* MATERIAL TO PROCESS *
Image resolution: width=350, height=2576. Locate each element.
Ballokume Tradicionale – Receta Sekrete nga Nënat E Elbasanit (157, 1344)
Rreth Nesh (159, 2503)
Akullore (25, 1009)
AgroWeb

* TASK DIRECTIONS *
Nothing is to be left out, and every entry is to be transcribed exactly.

* TASK OUTPUT *
Image resolution: width=350, height=2576. Locate each element.
Ballokume Tradicionale – Receta Sekrete nga Nënat E Elbasanit (157, 1344)
Rreth Nesh (159, 2503)
Akullore (25, 1009)
AgroWeb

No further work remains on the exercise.